(TASK OBJECTIVE): Pull out of the data below the stretch of lines bounded by the one containing "The width and height of the screenshot is (679, 375)." and the one containing "The height and width of the screenshot is (752, 647).", both bounds included, unchanged.

(RECORD SET):
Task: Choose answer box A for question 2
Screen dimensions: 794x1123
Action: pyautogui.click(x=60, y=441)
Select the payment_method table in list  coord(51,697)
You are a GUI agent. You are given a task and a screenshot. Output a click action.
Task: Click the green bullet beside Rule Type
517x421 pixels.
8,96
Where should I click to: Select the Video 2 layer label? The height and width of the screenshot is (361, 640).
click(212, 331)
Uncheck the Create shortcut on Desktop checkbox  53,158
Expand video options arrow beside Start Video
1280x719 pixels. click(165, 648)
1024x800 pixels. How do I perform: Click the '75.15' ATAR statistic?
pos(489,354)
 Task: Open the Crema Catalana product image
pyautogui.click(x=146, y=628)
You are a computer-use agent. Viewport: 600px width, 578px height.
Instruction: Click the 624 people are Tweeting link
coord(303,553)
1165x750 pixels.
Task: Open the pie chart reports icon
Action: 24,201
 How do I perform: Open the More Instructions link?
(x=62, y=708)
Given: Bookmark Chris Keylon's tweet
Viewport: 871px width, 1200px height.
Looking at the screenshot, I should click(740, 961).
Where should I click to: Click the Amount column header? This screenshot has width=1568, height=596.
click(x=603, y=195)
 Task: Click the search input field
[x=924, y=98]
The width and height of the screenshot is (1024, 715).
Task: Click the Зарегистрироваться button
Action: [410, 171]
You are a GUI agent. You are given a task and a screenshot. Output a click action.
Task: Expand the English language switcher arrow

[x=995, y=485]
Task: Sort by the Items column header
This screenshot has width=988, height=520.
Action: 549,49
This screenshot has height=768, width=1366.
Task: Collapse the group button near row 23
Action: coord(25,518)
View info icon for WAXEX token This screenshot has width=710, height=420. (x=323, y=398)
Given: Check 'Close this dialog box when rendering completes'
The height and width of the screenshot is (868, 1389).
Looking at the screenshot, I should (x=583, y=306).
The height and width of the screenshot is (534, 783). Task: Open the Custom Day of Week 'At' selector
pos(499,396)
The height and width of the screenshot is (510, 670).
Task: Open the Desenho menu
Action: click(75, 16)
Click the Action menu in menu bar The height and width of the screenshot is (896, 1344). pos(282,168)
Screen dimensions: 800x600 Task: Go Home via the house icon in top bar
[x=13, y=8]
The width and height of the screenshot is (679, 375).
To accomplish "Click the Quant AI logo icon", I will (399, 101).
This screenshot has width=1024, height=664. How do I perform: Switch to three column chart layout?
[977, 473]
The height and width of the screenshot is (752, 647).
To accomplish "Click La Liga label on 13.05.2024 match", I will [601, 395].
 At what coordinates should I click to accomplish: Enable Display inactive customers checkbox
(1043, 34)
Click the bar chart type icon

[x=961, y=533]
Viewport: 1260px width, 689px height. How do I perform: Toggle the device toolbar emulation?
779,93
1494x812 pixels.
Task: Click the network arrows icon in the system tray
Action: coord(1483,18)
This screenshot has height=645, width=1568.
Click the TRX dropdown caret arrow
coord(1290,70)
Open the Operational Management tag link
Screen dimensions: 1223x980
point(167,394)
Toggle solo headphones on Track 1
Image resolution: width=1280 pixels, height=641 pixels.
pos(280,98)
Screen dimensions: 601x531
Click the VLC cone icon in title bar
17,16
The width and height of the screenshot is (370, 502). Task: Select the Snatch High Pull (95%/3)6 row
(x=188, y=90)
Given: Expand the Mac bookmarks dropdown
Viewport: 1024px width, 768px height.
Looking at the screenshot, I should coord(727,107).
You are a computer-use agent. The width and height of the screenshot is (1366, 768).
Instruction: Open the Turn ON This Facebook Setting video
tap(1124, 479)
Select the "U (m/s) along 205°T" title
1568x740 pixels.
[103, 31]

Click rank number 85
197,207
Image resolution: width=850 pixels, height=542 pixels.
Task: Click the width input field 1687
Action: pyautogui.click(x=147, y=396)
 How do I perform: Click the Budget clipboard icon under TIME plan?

(EXERCISE ANSWER):
The width and height of the screenshot is (679, 375).
To accomplish "Click the Quant AI logo icon", I will (399, 101).
This screenshot has width=1024, height=664. How do I perform: Switch to three column chart layout?
[977, 473]
The height and width of the screenshot is (752, 647).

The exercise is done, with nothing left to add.